======== Texte retenu

Les géants de l'industrie énergétique ont mis en œuvre des démarches de start-ups pour adresser les marchés émergents.

Les géants de l'industrie énergétique ont mis en œuvre des démarches de start-ups pour adresser les marchés émergents. - © Shutterstock

Fournir des solutions d’accès à l’énergie dans les pays en développement ne se fait pas à partir de modèles économiques classiques. Les géants de l’énergie l’ont appris et ont dû innover sur les plans technologique et marketing. Mais pas seulement…

Total et Schneider Electric sont deux leaders mondiaux de leur catégorie. Le premier dans la production et la distribution de l’énergie, le deuxième dans le management de l’énergie.

Ils ont en commun d’avoir développé, depuis le début des années 2000, des projets d’accès à l’énergie auprès de populations particulièrement défavorisées. Pure philanthropie d’entreprises riches? Pas si simple. La complexité des marchés, la spécificité des territoires et, il faut le souligner, une vision commune de la mission et du rôle d’une l’entreprise énergéticienne, a conduit ces géant à développer plus d’agilité, plus d’écoute et plus d’innovation. Insufflant au passage, au cœur de ces entreprises, un véritable esprit start-up.

La volonté de répondre à tous les besoins en énergie

Au premier abord, on serait tenté de penser que ces mastodontes de l’énergie se concentrent uniquement sur des projets majeurs, -et rémunérateurs-, permettant de répondre aux besoins de leur cœur de marché. Les forages et l’exploitation chez l’un, les villes, quartiers et immeubles chez l’autre et le “core-business“ tourne !

La réalité est plus complexe et l’intégration de la notion de développement durable au début des années 2000 a permis à ces entreprises de pousser la réflexion sur leur rôle et sur la notion de progrès qu’ils portent, notamment dans sa dimension mondiale.

En d’autres termes, peut-on durablement s’implanter et se développer sur certains territoires, notamment ceux des pays en développement, sans envisager de partager le développement avec le plus grand nombre?

À ces réflexions, se sont ajoutées un ensemble de pressions. Celles du climat, de la société civile, de la réputation, de la concurrence. Pour, au final, aboutir sur un “impératif de cohérence” dans la conduite des activités.

Comme le rappelle Christophe Dargnies, Directeur Accès à l'Énergie chez Total, “C’est notre rôle d’apporter de l’énergie au plus grand monde et de le faire par divers moyens. D’un coté, les grosses plateformes, les grosses unités, de l’autre, un programme comme Awango à destination des foyers les plus modestes”.

Approche similaire du côté de Schneider Electric dont le directeur du développement durable, Gilles Vermot-Desroches précise qu'"Il s’agit de cohérence. Le groupe ne pouvait pas définir sa responsabilité sociétale sans considérer qu’il n’y avait pas d’offre pour ces habitants. Notre ambition, c’est de mettre le meilleur de ce notre savoir-faire face à cette réalité, avec des solutions abordables et qui permettent de développement".

================

Travail demandé:
a – D'après le texte sur l'accès à l'énergie, quelle fonction Christophe Dargnies exerce-t-il chez Total ?
b – Reproduisez à l'identique le passage du texte sur l'accès à l'énergie qui s'ouvre sur les mots « La volonté de » et se clôt sur « sa dimension mondiale. ».
Les lignes n'interviennent aucunement dans ce travail.

======== Lignes extraites

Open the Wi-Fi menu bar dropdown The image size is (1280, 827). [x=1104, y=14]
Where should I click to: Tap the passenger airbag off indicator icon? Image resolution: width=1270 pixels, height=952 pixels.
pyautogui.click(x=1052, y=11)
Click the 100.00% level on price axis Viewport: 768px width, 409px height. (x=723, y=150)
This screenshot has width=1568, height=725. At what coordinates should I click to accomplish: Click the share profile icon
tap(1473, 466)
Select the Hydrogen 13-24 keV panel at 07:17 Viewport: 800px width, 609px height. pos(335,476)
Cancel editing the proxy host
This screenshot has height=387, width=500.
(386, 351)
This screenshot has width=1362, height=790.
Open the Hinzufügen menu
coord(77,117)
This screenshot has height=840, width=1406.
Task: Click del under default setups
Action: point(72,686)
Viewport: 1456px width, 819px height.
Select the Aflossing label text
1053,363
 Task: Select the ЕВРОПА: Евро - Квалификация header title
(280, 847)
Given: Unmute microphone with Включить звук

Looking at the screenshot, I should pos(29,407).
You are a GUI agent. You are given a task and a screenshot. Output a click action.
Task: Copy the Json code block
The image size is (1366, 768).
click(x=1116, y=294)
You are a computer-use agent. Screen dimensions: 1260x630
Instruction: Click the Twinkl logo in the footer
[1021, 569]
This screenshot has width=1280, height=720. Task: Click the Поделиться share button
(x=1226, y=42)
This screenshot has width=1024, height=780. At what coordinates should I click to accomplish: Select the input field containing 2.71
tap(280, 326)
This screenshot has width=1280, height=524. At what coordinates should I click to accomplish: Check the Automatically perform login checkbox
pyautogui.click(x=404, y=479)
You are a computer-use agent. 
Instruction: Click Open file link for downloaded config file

================

Réponses par consigne:
a – Il est Directeur Accès à l'Énergie chez Total.

b –
La volonté de répondre à tous les besoins en énergie

Au premier abord, on serait tenté de penser que ces mastodontes de l’énergie se concentrent uniquement sur des projets majeurs, -et rémunérateurs-, permettant de répondre aux besoins de leur cœur de marché. Les forages et l’exploitation chez l’un, les villes, quartiers et immeubles chez l’autre et le “core-business“ tourne !

La réalité est plus complexe et l’intégration de la notion de développement durable au début des années 2000 a permis à ces entreprises de pousser la réflexion sur leur rôle et sur la notion de progrès qu’ils portent, notamment dans sa dimension mondiale.